The Effects of Various Concentrations of Ropivacaine on the Onset and Duration of Ankle Blocks
- Conditions
- Hallux ValgusAnesthesia
- Interventions
- Registration Number
- NCT06185608
- Lead Sponsor
- Ziekenhuis Oost-Limburg
- Brief Summary
Peripheral nerve blocks are essential in ensuring effective regional anesthesia and postoperative analgesia in forefoot surgery for hallux valgus repair. Many factors influence the onset and duration of peripheral nerve blocks. In the advent of ultrasound-guided nerve blocks, the accuracy in administering LA has significantly improved, potentially reducing the required dosage, which is also associated with less risk for toxicity. However, the effect of the concentration of LA on the onset time and duration of ultrasound-guided ankle blocks for forefoot surgery has not yet been studied. This poses a clinically relevant dilemma regarding the necessity of administering lower or higher concentrations of ropivacaine to achieve a clinically relevant faster onset time and longer duration of an ankle block.
- Detailed Description
This study aims to evaluate the differential effects of 0.25%, 0.5%, and 1% ropivacaine on the onset time and duration of ultrasound-guided ankle blocks in patients having forefoot surgery for anesthesia and postoperative analgesia. We hypothesize that the use of 1% ropivacaine for ultrasound guided ankle blocks will result in a significantly faster onset time and a longer sensory block duration, and thus analgesia, compared to the use of 0.25% and 0.5% ropivacaine in patients having forefoot surgery. The primary outcome is the difference in the duration of the sensory blocks. The secondary outcomes are the difference in onset time of the sensory block, motor function, the postoperative pain scores, opioid consumption, and proportion of failed blocks.
Recruitment & Eligibility
- Status
- NOT_YET_RECRUITING
- Sex
- All
- Target Recruitment
- 174
- Provide signed and dated informed consent
- Age 18 to 75 years, scheduled for elective forefoot surgery for hallux valgus repair under unilateral ankle block at ZOL Genk
- ASA physical I-II-III
- Able to ambulate (ability to walk independently, with or without assistive devices)

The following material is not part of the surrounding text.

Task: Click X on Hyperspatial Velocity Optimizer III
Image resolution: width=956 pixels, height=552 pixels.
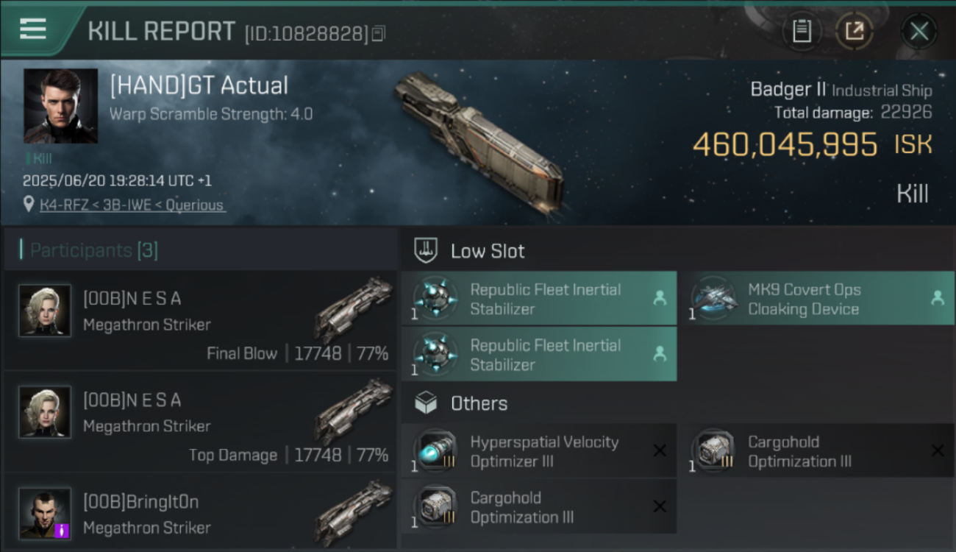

- Able to learn and perform study sensory and motor assessment by exhibiting sensitivity to pinprick, cold, and light touch (tested beforehand with pinprick/cold/ light touch sensation test) as the patient will have to perform these sensory and motor assessments by him/herself at home at postoperative day 0 to 2
- Language barrier
- Preexisting lower extremity neuropathy
- Contraindications to ankle block (local infection, edema, burn, soft tissue trauma, or distorted anatomy with scarring in the area of block placement)
- Contraindications for use of NSAIDs
- Allergy to local anesthetics
- Uncontrolled anxiety, psychiatric or neurological disorder that might interfere with study assessment
- Weight below 50 kg based on a maximum dose of 3 mg/kg ropivacaine and a maximum dose of 150 mg ropivacaine.
- Preoperative use of opioids or gabapentin less than 3 days before surgery
- Contraindications for use of paracetamol
- Contraindications for use of tramadol
Study & Design
- Study Type
- INTERVENTIONAL
- Study Design
- PARALLEL
- Arm && Interventions
Group Intervention Description 0.25% ropivacaine group 0.25% ropivacaine This group will receive a total of 15 mL of 0.25% ropivacaine. 0.5% ropivacaine group 0.5% ropivacaine This group will receive a total of 15 mL of 0.5% ropivacaine. 1% ropivacaine group 1% ropivacaine This group will receive a total of 15 mL of 1% ropivacaine.
- Primary Outcome Measures
Name Time Method Duration 48 hours The difference in sensory block duration across the different groups.
- Secondary Outcome Measures
Name Time Method Onset 30 minutes The difference in sensory block onset across the different groups.
Motor function 48 hours The difference in motor function across the different groups. The motor function will be evaluated with NRS during movement and at rest. The following scale will be used: 0 full strength, 1 ability to move but weakness experienced, 2 unable to move and no strength.
Pain scores 48 hours The difference in postoperative pain scores across the different groups using a numeric rating scale from 0 being 'no pain' to 10 being 'worst pain imaginable'. The highest score (10) correlates with severe pain and thus worse outcome.
Opioid consumption 48 hours The difference in opioid consumption across the different groups.
Proportion failed blocks 48 hours The difference in the proportion of failed blocks across the different groups.